Negli USA, come in Italia o in Europa: tutti i politici in tempo di elezioni si proclamano salvatori della Patria, promettendo riforme e cambiamenti, ma puntualmente si arenano nella burocrazia e compromessi che disarmano anche i più volenterosi. Persino Obama, su cui avevo scommesso anche io, ha manifestato la sua impotenza di fronte all'impossibilità di FARE. Dobbiamo deciderci a fare nostre le sagge parole del Mahatma Gandhi, non c'è alternativa. Bye, Rex
"I pensieri sono perle false finché non si trasformano in azioni. Sii il cambiamento che vuoi vedere avvenire nel mondo"
Non si può, ma si può (Massimo Gramellini per La Stampa)
Uno dei frutti velenosi di questa crisi è che abbiamo smesso di credere nel potere della democrazia di migliorarci la vita. Trovo emblematico il dissidio fra due pesi massimi del nostro immaginario, Steve Jobs e Barack Obama, ricostruito dal Wall Street Journal. Il padrone della Apple chiese al Presidente di garantire la carta verde (il permesso di residenza) agli stranieri che si laureavano in ingegneria negli Stati Uniti. Obama rispose che sarebbe stato felice di accontentarlo, ma che gli mancavano i voti per far approvare la riforma dal Congresso. Jobs si imbestialì: «Invece di farle, continui a spiegarmi perché le cose non si possono fare!». Il peggiore degli insulti per chi, come Obama, era stato eletto con lo slogan «Yes we can».

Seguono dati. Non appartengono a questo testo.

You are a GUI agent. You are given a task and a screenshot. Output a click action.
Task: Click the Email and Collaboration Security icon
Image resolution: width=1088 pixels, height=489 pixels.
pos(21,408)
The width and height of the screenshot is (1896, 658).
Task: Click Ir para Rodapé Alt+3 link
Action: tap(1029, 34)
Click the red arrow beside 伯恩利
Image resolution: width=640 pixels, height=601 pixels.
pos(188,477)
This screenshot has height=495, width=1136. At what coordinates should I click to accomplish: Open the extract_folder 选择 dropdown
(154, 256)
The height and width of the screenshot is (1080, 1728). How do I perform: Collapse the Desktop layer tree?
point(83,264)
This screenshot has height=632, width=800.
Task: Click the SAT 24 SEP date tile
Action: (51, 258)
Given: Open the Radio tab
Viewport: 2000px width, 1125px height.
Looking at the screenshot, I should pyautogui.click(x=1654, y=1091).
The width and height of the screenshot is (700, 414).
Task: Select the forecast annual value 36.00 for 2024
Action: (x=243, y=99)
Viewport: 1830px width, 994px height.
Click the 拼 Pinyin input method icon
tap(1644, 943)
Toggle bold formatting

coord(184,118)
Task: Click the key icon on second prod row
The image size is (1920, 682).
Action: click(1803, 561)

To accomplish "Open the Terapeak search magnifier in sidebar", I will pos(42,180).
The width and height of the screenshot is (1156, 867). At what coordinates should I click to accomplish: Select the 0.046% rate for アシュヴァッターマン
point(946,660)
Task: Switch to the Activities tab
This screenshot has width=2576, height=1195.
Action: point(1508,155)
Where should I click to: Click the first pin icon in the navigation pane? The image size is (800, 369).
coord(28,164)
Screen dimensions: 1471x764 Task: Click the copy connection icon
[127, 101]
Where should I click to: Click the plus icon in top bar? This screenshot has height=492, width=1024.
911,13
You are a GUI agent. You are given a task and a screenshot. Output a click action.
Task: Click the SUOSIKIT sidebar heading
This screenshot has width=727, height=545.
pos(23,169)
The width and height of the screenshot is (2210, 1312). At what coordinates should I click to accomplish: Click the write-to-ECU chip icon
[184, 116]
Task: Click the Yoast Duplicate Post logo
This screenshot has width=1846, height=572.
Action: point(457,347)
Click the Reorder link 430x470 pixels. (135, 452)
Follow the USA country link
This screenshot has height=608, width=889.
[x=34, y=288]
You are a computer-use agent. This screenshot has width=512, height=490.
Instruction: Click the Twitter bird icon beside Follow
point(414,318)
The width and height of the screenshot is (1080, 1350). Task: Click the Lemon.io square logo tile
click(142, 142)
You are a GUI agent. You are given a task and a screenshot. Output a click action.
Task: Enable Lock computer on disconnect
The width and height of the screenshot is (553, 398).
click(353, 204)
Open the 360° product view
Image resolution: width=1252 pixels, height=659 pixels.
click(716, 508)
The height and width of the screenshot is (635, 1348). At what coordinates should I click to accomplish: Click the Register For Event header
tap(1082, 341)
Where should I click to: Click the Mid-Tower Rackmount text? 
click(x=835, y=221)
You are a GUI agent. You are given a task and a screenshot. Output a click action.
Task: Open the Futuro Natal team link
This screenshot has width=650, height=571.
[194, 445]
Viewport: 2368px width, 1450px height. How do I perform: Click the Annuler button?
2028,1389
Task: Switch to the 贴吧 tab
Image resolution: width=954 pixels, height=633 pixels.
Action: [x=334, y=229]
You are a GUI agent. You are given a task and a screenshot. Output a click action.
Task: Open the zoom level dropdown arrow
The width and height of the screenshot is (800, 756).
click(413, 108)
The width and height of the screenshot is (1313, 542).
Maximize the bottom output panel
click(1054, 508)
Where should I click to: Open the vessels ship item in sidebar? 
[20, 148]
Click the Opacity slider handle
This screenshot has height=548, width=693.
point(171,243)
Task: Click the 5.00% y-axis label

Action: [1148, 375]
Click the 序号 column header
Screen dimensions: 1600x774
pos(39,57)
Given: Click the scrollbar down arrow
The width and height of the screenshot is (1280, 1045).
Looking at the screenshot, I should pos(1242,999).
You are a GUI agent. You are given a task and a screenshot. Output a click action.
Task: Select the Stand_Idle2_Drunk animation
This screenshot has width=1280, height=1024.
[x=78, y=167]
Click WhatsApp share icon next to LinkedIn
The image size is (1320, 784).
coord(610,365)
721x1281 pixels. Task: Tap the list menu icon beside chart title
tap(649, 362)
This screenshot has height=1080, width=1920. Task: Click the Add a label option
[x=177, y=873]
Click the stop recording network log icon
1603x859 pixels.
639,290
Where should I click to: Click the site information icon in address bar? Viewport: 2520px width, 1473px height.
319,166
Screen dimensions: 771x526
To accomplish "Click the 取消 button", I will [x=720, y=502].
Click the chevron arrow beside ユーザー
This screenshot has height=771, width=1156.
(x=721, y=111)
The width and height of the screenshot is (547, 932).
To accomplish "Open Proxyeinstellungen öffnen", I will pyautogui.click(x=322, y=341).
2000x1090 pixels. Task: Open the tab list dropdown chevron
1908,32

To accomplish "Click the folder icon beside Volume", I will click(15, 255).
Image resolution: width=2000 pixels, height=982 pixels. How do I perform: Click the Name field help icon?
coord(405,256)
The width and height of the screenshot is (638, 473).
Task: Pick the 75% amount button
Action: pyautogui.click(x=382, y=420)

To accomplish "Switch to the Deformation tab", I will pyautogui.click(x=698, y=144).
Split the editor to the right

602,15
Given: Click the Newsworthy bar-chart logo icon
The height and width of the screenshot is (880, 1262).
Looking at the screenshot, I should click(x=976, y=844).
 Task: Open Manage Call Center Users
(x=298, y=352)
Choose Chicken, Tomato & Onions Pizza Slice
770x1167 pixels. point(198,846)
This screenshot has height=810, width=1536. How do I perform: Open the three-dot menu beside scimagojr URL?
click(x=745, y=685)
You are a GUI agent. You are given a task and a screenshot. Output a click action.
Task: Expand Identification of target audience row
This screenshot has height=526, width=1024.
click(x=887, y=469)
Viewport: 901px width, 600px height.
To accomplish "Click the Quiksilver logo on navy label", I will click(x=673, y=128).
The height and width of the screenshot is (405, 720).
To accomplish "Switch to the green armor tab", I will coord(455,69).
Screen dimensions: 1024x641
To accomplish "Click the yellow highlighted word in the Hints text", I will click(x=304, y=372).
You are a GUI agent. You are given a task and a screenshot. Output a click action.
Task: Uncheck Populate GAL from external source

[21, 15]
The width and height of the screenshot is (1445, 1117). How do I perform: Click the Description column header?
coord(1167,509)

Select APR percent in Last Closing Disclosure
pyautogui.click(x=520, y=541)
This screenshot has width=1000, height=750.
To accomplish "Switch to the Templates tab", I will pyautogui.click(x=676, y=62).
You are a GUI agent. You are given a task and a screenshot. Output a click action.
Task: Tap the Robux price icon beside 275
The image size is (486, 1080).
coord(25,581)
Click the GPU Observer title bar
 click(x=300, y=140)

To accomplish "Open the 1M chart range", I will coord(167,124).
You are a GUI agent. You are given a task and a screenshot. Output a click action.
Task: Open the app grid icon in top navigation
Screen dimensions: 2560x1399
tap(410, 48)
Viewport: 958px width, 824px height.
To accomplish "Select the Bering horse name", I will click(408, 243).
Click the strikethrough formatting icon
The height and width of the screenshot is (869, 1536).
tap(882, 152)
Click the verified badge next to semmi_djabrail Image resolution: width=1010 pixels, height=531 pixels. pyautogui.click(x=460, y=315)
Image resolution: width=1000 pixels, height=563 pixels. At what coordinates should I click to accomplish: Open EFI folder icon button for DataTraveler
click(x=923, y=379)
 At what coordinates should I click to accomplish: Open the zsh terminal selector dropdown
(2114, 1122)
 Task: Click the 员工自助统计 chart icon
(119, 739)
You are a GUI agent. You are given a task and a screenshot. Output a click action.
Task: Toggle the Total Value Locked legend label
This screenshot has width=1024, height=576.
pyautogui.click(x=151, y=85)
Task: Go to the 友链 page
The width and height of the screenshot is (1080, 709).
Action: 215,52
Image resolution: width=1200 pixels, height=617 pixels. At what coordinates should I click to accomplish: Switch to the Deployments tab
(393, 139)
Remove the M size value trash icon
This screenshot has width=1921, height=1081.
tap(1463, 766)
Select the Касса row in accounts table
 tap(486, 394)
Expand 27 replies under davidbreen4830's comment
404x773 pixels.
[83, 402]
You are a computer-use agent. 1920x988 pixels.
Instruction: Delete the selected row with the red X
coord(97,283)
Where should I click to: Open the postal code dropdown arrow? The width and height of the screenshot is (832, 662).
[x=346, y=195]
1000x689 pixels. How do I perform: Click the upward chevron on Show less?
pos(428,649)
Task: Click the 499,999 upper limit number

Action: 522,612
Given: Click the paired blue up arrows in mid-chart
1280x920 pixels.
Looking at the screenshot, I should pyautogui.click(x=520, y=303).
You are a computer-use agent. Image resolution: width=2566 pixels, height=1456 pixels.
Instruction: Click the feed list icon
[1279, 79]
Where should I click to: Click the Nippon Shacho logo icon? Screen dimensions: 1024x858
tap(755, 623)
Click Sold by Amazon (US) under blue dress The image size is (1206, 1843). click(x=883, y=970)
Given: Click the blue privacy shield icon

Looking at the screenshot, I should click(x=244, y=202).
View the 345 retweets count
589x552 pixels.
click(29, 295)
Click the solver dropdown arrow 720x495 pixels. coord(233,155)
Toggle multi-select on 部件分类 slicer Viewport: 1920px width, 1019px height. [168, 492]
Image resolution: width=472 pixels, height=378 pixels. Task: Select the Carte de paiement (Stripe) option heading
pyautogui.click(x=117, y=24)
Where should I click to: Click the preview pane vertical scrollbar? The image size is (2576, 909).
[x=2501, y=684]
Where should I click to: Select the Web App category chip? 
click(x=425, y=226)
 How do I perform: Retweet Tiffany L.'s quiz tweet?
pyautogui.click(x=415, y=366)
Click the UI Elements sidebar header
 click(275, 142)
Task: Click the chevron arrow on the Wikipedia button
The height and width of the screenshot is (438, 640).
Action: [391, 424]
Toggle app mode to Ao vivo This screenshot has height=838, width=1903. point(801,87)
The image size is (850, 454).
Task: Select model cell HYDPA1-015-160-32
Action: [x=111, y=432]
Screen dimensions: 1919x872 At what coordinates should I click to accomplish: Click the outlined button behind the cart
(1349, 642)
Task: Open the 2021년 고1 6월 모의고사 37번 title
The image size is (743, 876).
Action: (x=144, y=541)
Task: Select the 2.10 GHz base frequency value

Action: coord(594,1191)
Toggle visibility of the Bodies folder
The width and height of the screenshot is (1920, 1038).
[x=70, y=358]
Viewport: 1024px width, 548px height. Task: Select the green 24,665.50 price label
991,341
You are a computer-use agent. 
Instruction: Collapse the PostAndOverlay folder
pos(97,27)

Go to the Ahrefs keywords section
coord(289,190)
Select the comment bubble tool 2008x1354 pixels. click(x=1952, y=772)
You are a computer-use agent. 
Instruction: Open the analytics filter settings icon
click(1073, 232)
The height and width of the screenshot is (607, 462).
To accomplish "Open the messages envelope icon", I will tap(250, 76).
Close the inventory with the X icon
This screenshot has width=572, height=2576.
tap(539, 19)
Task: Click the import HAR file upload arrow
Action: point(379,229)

Il cittadino confuso e infelice si riconoscerà nel pragmatismo autoritario di Jobs. Uno che, non dovendo mediare con nessuno, poteva trasformare le sue visioni in azioni e i suoi progetti in oggetti. Obama incarna invece l’impotenza della politica, che anche quando si riempie la bocca e il cuore di cambiamento, deve misurarsi con i meccanismi della democrazia che ne rallentano e depotenziano le decisioni.
L’idea che per cambiare la politica basti cambiare i politici è una pia illusione che si rinnova a ogni campagna elettorale. Bisogna cambiare le regole: di funzionamento e di rappresentanza. La democrazia non è burocrazia e nemmeno una delega al santone di turno. È partecipazione alla vita della propria comunità. Si può ripartire solo da lì. Prima che i cittadini esasperati imbocchino la solita scorciatoia del dispotismo.